The simulated independent shooter typically had a streak length of 1. The longest streak in 133 shots was 4 (your summary table confirms the exact value). The bar plot shows short streaks are much more common, as expected under independence.

  1. If you were to run the simulation of the independent shooter a second time, how would you expect its streak distribution to compare to the distribution from the question above? Exactly the same? Somewhat similar? Totally different? Explain your reasoning.

Somewhat similar, not exactly the same. Each simulation is random, so the exact counts for each streak length will vary from run to run. However, because the shooter’s make-probability stays at p = 0.45 and you simulate the same 133 shots, the overall shape of the histogram (lots of short streaks, few long ones) should look similar each time. The longest streak in particular can bounce around by a few shots between runs.

  1. How does Kobe Bryant’s distribution of streak lengths compare to the distribution of streak lengths for the simulated shooter? Using this comparison, do you have evidence that the hot hand model fits Kobe’s shooting patterns? Explain.

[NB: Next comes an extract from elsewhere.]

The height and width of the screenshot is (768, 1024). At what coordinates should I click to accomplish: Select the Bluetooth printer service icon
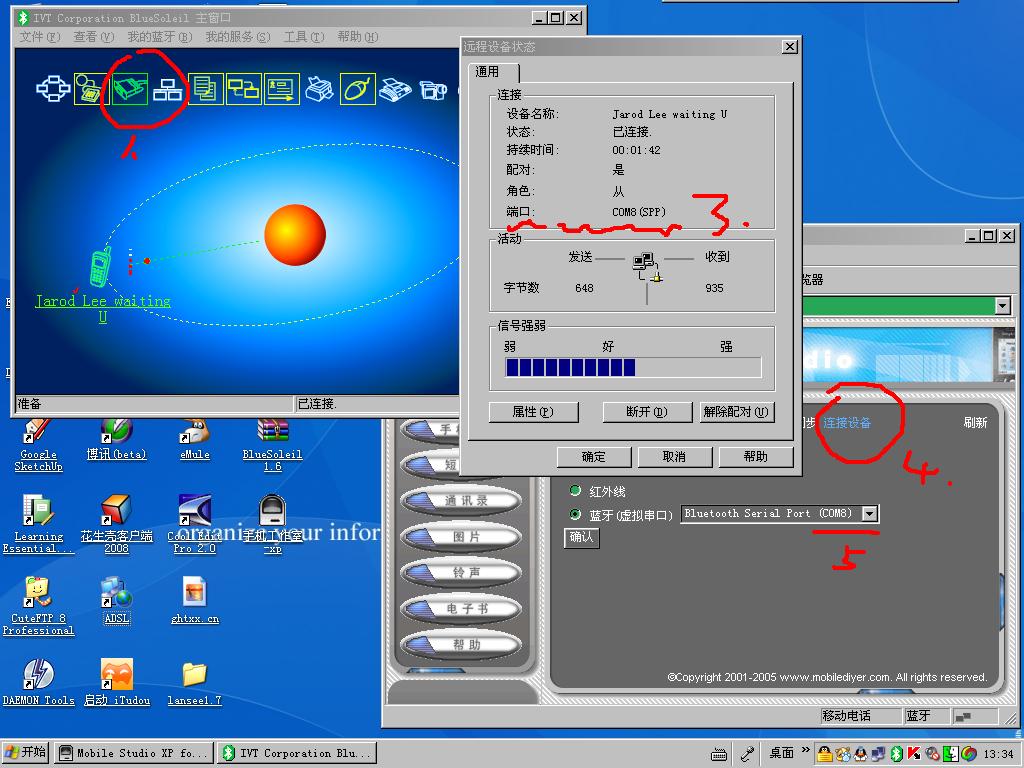319,89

Kobe Bryant’s distribution of streak lengths looks very similar to the simulated independent shooter. Most of his streaks were short (0–1 baskets), and while he did have a few longer streaks (up to 4), those are also expected under randomness when shooting with a 45% success rate. The comparison shows no strong evidence that Kobe had a “hot hand.” Instead, his streaks are consistent with what we’d expect from an independent shooter with the same shooting percentage.